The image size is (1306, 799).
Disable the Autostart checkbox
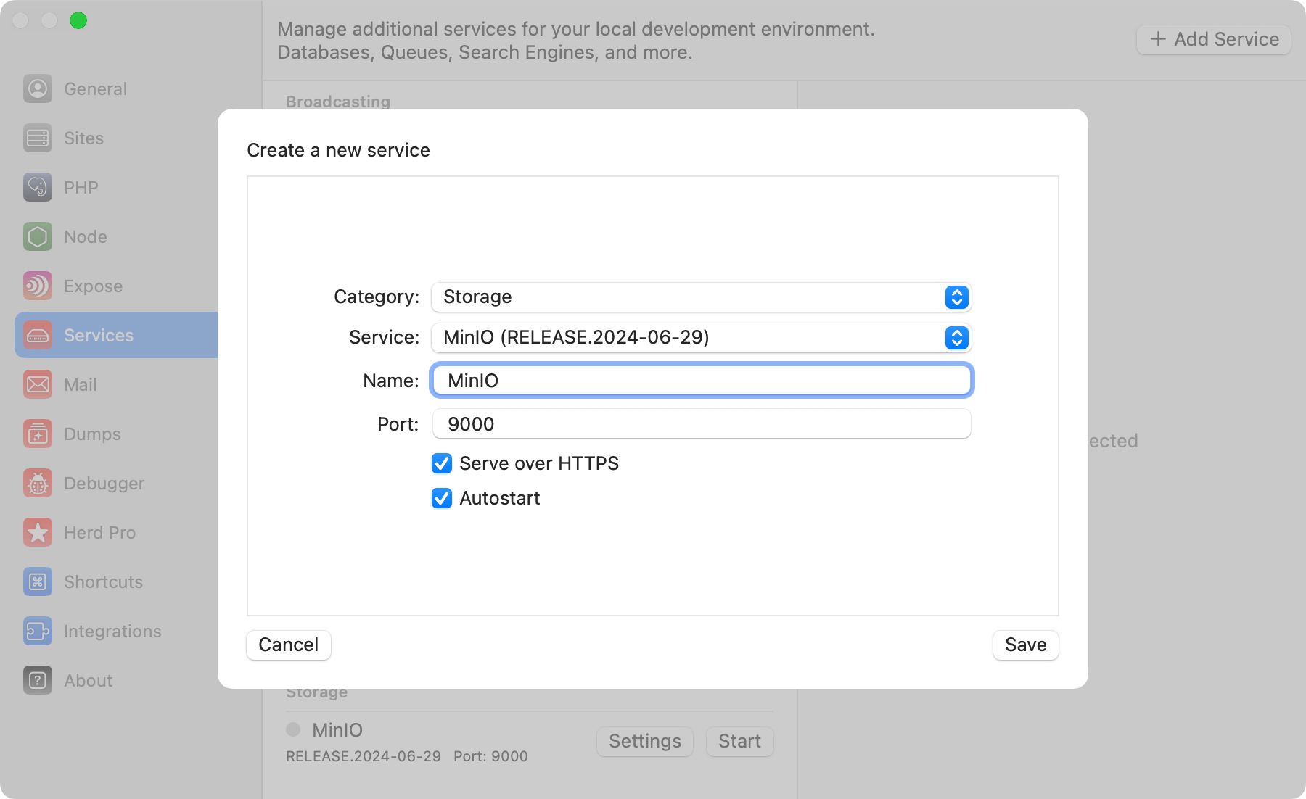(x=442, y=498)
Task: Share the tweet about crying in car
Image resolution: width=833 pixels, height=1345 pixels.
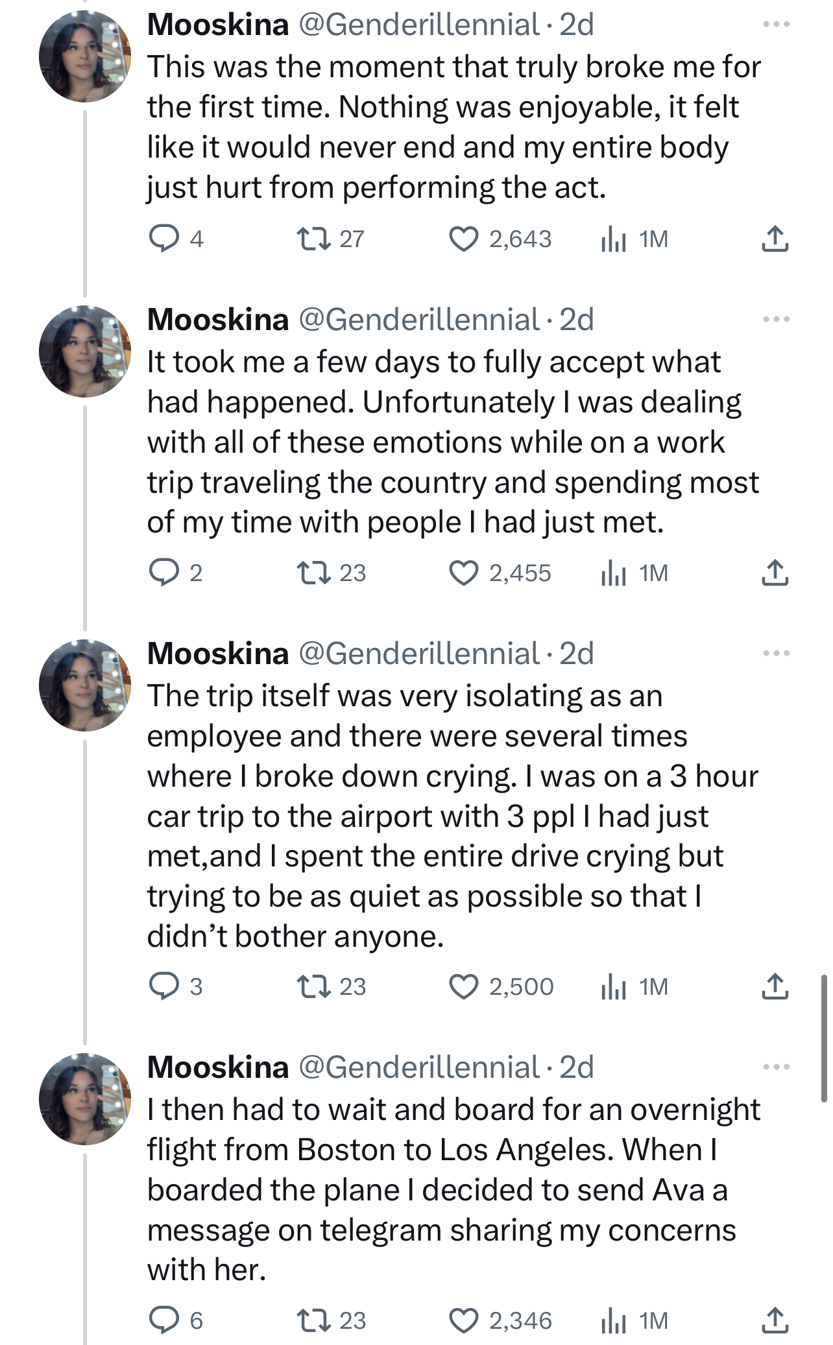Action: [x=775, y=986]
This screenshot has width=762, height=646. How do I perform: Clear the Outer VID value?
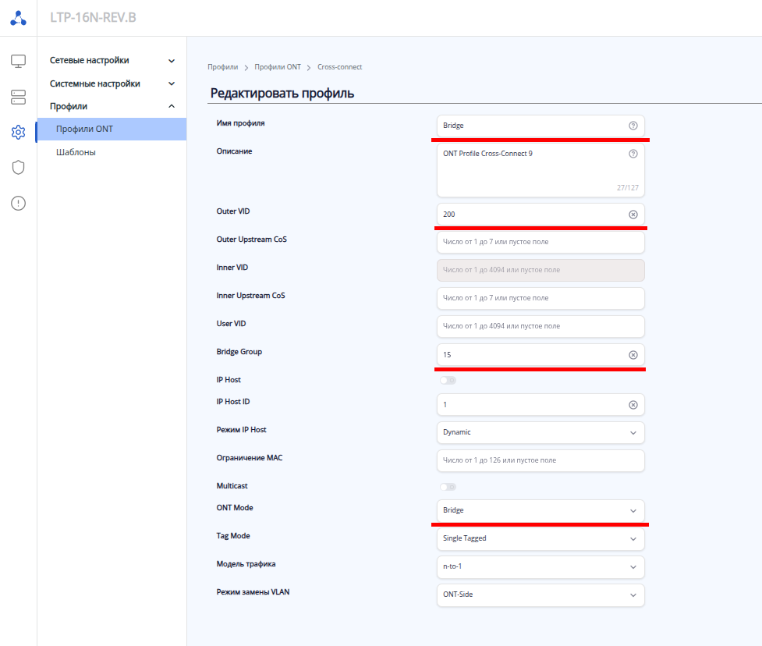pyautogui.click(x=633, y=214)
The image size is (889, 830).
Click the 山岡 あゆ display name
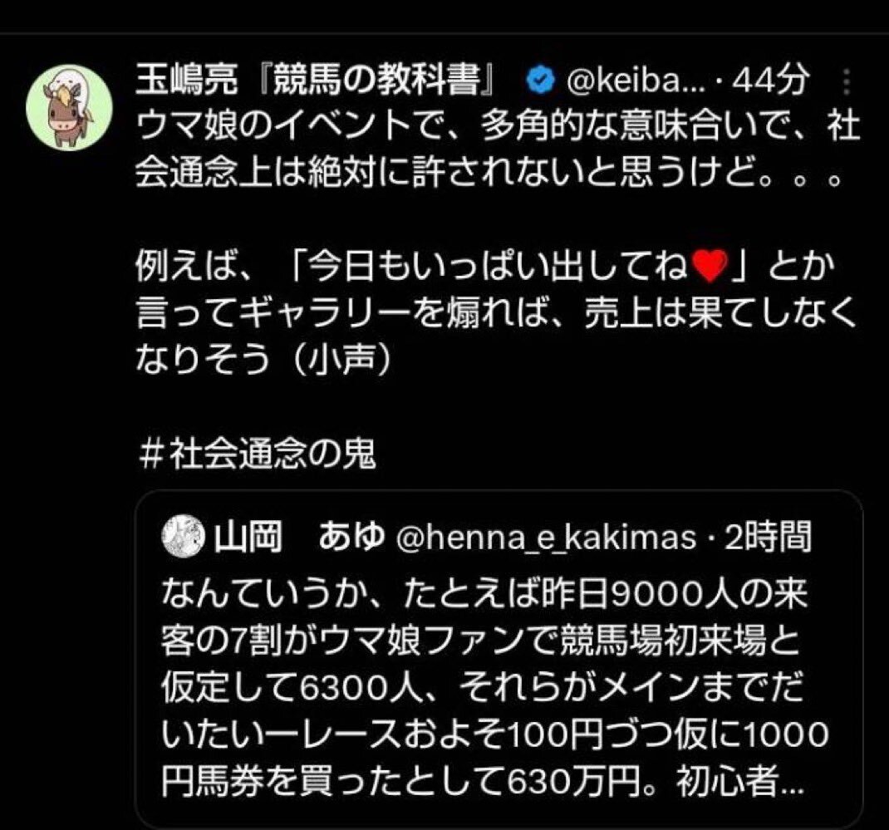[x=299, y=537]
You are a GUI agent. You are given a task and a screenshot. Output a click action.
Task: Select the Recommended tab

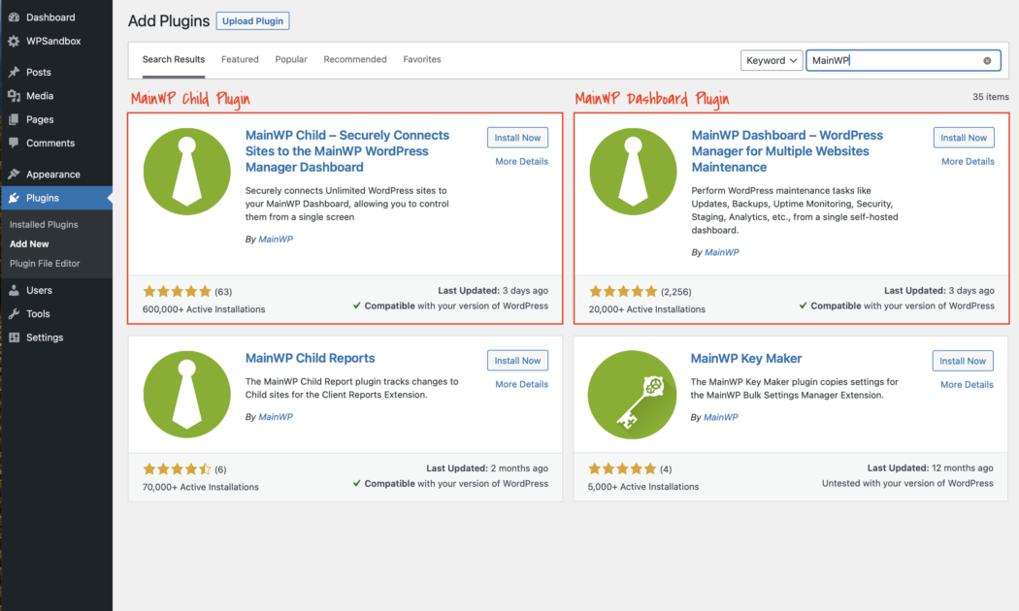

================

Task goal – Convert the data above into a JSON list of strings, starting at the line that contains "Task: Share the tweet about crying in car" and running through the end of the data, with one string per line and blank lines omitted. Leave the pictures out.

Response –
[
  "Task: Share the tweet about crying in car",
  "Image resolution: width=833 pixels, height=1345 pixels.",
  "Action: [x=775, y=986]",
  "This screenshot has width=762, height=646. How do I perform: Clear the Outer VID value?",
  "pyautogui.click(x=633, y=214)",
  "The image size is (889, 830).",
  "Click the 山岡 あゆ display name",
  "[x=299, y=537]",
  "You are a GUI agent. You are given a task and a screenshot. Output a click action.",
  "Task: Select the Recommended tab"
]